Ayer falleció, a los 75 años de edad, Soledad Gallego-Díaz, directora de El País entre junio de 2018 y junio de 2020, siendo la primera mujer en ocupar este puesto desde la fundación del periódico en 1976. En su larga trayectoria figuran también hitos como la publicación, cuando solo tenía 26 años, de la gran exclusiva de la Transición: el borrador de la Constitución de 1978.
Hija de madre cubana y padre español, Soledad Gallego-Díaz nació en Madrid en 1951. Estudió Periodismo en la Escuela Oficial de Madrid y Filosofía y Letras en la Universidad Complutense. A los 19 años empezó a trabajar la agencia de información Pyresa, de la que fue despedida por secundar una huelga.

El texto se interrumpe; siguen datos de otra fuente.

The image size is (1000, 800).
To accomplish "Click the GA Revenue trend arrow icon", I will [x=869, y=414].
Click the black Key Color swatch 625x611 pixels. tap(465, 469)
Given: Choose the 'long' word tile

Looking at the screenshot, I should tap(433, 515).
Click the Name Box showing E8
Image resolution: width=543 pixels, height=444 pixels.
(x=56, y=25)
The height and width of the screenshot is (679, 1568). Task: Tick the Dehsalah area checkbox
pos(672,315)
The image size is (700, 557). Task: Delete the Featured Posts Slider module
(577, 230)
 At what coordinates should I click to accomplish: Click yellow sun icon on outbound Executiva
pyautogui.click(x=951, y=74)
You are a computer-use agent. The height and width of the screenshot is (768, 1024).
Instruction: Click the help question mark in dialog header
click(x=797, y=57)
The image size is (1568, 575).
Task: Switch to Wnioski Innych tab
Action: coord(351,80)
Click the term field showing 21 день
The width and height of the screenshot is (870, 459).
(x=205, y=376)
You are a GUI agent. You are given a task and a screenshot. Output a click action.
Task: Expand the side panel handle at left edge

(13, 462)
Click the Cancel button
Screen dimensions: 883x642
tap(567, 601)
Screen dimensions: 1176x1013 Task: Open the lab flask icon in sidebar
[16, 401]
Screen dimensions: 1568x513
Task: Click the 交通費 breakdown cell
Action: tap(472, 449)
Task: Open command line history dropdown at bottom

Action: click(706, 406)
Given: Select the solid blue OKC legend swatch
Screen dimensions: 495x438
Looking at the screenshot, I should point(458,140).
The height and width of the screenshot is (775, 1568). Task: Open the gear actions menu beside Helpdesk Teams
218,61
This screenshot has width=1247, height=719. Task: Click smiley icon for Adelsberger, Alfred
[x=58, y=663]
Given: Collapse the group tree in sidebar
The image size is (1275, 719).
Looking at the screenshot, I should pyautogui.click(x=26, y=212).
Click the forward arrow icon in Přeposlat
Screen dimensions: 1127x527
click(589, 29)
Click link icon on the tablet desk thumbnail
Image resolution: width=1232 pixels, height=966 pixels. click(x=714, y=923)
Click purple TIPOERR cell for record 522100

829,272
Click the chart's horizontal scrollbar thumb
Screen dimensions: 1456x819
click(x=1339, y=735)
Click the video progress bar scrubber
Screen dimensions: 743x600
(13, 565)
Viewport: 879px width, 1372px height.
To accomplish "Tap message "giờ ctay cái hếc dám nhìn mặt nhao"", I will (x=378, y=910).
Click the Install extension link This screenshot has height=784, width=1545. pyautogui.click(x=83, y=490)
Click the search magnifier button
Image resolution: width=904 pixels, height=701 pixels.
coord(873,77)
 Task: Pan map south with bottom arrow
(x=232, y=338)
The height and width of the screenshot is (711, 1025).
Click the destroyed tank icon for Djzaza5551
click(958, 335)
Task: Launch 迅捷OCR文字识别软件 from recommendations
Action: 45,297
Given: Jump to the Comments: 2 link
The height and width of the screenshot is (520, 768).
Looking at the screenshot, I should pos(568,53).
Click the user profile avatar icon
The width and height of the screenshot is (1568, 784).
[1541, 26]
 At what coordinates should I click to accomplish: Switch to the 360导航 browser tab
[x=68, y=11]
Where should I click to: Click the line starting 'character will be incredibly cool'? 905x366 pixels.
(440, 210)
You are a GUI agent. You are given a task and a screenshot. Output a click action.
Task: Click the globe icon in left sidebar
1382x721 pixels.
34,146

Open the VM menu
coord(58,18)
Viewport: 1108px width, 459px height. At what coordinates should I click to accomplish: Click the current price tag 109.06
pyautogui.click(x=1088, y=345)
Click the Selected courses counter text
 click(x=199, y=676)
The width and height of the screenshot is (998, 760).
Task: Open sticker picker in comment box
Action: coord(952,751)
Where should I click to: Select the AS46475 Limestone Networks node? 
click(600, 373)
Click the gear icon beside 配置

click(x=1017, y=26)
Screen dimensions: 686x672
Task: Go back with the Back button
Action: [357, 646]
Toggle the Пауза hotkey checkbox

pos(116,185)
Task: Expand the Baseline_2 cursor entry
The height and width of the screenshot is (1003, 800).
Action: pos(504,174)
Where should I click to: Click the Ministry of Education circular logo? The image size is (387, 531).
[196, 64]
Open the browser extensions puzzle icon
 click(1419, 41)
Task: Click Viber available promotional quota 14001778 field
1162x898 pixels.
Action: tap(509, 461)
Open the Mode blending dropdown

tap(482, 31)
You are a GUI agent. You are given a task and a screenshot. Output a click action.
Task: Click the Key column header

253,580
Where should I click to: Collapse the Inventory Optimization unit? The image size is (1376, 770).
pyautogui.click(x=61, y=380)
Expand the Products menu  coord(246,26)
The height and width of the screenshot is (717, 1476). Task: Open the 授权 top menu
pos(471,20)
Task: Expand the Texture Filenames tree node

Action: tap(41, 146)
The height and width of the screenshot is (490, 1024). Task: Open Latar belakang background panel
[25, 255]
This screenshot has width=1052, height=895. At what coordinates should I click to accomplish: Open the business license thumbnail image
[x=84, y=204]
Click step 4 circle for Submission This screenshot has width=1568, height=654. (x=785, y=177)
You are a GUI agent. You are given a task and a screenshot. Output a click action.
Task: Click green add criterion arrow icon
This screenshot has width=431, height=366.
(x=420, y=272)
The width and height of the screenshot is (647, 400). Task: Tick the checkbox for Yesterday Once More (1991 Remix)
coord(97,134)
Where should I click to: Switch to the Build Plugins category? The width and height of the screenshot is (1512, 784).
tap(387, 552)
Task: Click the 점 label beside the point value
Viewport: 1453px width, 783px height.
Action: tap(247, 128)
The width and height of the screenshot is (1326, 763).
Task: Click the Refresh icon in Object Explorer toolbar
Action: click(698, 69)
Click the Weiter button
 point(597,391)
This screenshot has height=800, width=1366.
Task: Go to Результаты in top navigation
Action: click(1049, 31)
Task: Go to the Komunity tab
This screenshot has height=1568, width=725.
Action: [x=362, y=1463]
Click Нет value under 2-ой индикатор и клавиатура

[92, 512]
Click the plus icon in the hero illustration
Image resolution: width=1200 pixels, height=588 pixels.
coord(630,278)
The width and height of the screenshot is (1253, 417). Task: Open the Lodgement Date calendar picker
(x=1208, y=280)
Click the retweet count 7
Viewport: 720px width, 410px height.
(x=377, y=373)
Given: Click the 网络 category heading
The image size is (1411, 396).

Después pasó a Cuadernos por el Diálogo, donde permaneció hasta su cierre en 1978. En marzo de 1977 había empezado a colaborar en El País, nacido poco antes.
Durante más de tres décadas hizo fue casi de todo en el diario de Prisa: fue directora adjunta con tres directores diferentes (Juan Luis Cebrián, Joaquín Estefanía y Jesús Cebeiro), corresponsal en Bruselas, Londres, París, Nueva York y Buenos Aires, enviada a numerosos acontecimientos internacionales, cronista política, delegada en Sevilla, defensora del lector, editorialista y profesora en la Escuela de Periodismo.
Sin abandonar el grupo Prisa, en 2014 participó en la creación del semanario Ahora, junto con Miguel Ángel Aguilar, proyecto que acabó en 2016. En los últimos años ha mantenido una columna semanal en El País y ha colaborado con la Cadena Ser. Durante su carrera recibió diversos premios, entre ellos el Premio Francisco Cerecedo, el Premio Salvador de Madariaga, el Premio de Periodismo Cirilo Rodríguez, el Premio Margarita Rivière al rigor periodístico con visión de género, o el Premio Ortega y Gasset a la Trayectoria Profesional.
“Sol fue uno de los pilares éticos y profesionales, dentro y fuera de El País, para varias generaciones de periodistas que encontraron en esta mujer, cálida y dura a la vez, un referente en los tiempos confusos y apasionantes que ha vivido este oficio en las últimas décadas. Recibió todos los premios imaginables; pero ningún reconocimiento ni ningún cargo en la redacción le hicieron apartarse un ápice de la reportera que siempre fue: una periodista valiente, que creía en la información libre, en la búsqueda de la verdad y en la importancia del periodismo para mejorar la sociedad”, señala la noticia sobre su fallecimiento en el diario, firmada por Guillermo Altares.